祥嫔这才有些意识到刚才的失态:“你是什么人?”雪臣低头答道:“草民是喜荣升戏班的武生安雪臣。”祥嫔重复着那名字:“安、雪、臣?不,不对,不应该是你,不应该——”茫然四顾时,偌大的台上什么也没有。心中也跟着空落落起来。
常喜从旁边奏道:“娘娘,时间不早了,咱们还要去给太后请安呢——”祥嫔仍是茫然的神色:“是啊,还要去给太后请安,走吧——”抬手扶在了常喜伸出的胳膊上,神色恍惚地离开了。祥嫔走在路上仍频频回首,却看不到梦里的那个身影。戏台的柱子后面,菊笙痛苦地闭上了眼睛。

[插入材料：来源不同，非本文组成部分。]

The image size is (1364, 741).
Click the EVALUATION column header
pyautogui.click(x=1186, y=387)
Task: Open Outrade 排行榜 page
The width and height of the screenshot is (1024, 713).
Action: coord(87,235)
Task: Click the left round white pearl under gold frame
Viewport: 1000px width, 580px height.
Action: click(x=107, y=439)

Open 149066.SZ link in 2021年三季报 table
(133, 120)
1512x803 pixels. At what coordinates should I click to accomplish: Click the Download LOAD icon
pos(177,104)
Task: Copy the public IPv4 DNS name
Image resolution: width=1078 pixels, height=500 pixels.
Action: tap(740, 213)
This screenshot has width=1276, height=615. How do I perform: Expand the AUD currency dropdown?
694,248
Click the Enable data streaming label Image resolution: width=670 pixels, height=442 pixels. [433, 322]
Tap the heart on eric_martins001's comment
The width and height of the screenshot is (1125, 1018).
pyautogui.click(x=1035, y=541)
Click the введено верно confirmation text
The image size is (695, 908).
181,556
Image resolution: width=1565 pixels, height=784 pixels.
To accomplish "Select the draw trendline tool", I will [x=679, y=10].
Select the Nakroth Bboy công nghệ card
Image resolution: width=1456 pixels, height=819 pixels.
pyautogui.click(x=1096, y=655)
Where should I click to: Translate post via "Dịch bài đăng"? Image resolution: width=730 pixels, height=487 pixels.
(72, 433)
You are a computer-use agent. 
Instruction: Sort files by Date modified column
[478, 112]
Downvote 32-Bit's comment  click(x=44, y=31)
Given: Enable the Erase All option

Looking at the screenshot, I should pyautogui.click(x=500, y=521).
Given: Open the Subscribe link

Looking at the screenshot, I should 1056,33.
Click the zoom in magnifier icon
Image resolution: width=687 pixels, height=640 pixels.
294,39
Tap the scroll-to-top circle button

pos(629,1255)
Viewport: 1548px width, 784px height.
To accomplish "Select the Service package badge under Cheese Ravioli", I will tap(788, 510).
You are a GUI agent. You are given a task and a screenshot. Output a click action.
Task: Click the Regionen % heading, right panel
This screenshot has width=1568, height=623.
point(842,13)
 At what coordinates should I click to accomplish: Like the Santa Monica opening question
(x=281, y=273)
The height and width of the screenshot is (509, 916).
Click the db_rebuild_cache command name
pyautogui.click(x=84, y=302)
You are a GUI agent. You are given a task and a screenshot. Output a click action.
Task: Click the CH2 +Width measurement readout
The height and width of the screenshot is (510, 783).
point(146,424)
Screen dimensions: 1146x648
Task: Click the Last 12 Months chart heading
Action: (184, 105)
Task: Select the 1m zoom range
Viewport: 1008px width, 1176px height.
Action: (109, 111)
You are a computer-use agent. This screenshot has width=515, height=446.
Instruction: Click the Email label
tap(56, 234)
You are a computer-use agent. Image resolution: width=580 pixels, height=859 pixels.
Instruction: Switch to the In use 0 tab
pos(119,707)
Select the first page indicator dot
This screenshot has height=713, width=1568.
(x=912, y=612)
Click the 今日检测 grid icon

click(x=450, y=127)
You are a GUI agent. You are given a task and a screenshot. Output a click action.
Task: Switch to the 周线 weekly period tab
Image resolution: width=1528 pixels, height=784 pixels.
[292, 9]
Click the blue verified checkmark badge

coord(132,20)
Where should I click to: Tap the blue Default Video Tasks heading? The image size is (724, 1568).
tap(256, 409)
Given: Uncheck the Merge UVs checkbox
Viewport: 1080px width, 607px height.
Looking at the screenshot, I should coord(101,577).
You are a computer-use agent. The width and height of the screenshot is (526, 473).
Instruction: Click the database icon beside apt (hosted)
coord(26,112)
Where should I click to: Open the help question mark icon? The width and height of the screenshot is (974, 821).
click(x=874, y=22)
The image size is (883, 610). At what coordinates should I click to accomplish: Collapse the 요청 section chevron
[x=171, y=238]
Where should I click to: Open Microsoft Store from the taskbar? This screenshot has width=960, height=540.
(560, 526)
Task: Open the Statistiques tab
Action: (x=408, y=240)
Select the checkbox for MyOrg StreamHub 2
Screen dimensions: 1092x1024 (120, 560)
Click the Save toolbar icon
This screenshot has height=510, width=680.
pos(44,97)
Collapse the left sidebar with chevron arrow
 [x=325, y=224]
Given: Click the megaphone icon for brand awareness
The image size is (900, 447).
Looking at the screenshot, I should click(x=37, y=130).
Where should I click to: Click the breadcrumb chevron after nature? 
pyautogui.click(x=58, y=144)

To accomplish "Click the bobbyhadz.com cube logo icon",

花良阿的“孝敬”如期送进宫来了,祥嫔不由得眉开眼笑,伸手拿起一串串珠子和银块,命令常喜把东西往各个宫里分发,为自己的立后贿赂人心。常言道拿人手短,吃人嘴软,这一次宫里的人心还能向着谁?哈哈。祥嫔在心里得意地狂笑起来。
常喜在储秀宫内院里给众人分发首饰,忙得不亦乐乎的时候,偷眼瞥见香穗路过,忙拨开围在身边的众人,讨好地说:“香穗姐姐,你来得正好,祥嫔娘娘叫我给各宫送首饰来,我特地给你留了最好的——”说着,常喜打开首饰盒,里面放着一对精致的耳环。香穗看了看左右, 把常喜拉至一边:“你可真够厉害的,风哪一边刮得猛,你就往哪一边窜。”常喜低声道:“哎哟,冤枉啊,奴才可是一直心在曹营身在汉,只是主子吩咐了,不能不照着办。”香穗又道:“行了行了,你这打官腔的话留着说给别人听吧。”说完,便转身往里走去。
常喜上前拦住她:“等一等,我的好姐姐,你忘了你的耳环了。”香穗不屑道:“哼,这种东西储秀宫里多得是,祥嫔娘娘要送,我可不一定要收。”常喜解释道:“是,我知道姐姐不在乎这劳什子,不过与其让祥嫔娘娘拿去做人情,倒不如你自己要了,这就叫不要白不要,要了也白要,你说,是不是?”香穗呵呵地点了点头:“看不出,你这猴崽子还挺机灵的。”常喜微微一笑:“那是自然,为姐姐办事嘛——”说着便将耳环塞进香穗手中,趁机捏了一下她的手。
香穗怒道:“哎呀,你这六根没阉尽的死东西,连你姑奶奶的便宜也想占,不想活了是不是?”伸手去打他,常喜哈哈一笑,一溜烟地跑了。香穗仍是怒:“你给我站住,下次再让我看见,剥了你的皮——”
暖阁里,香穗将那耳环呈给全妃看:“娘娘,祥嫔娘娘已经开始收买人心,咱们这一边是不是也该有所行动了?”全妃盯着桌上的那副耳环:“不,还不急,先看看情况再说。”香穗有些急:“可是……万一……”全妃问道:“你是怕所有人都向着祥嫔对不对?”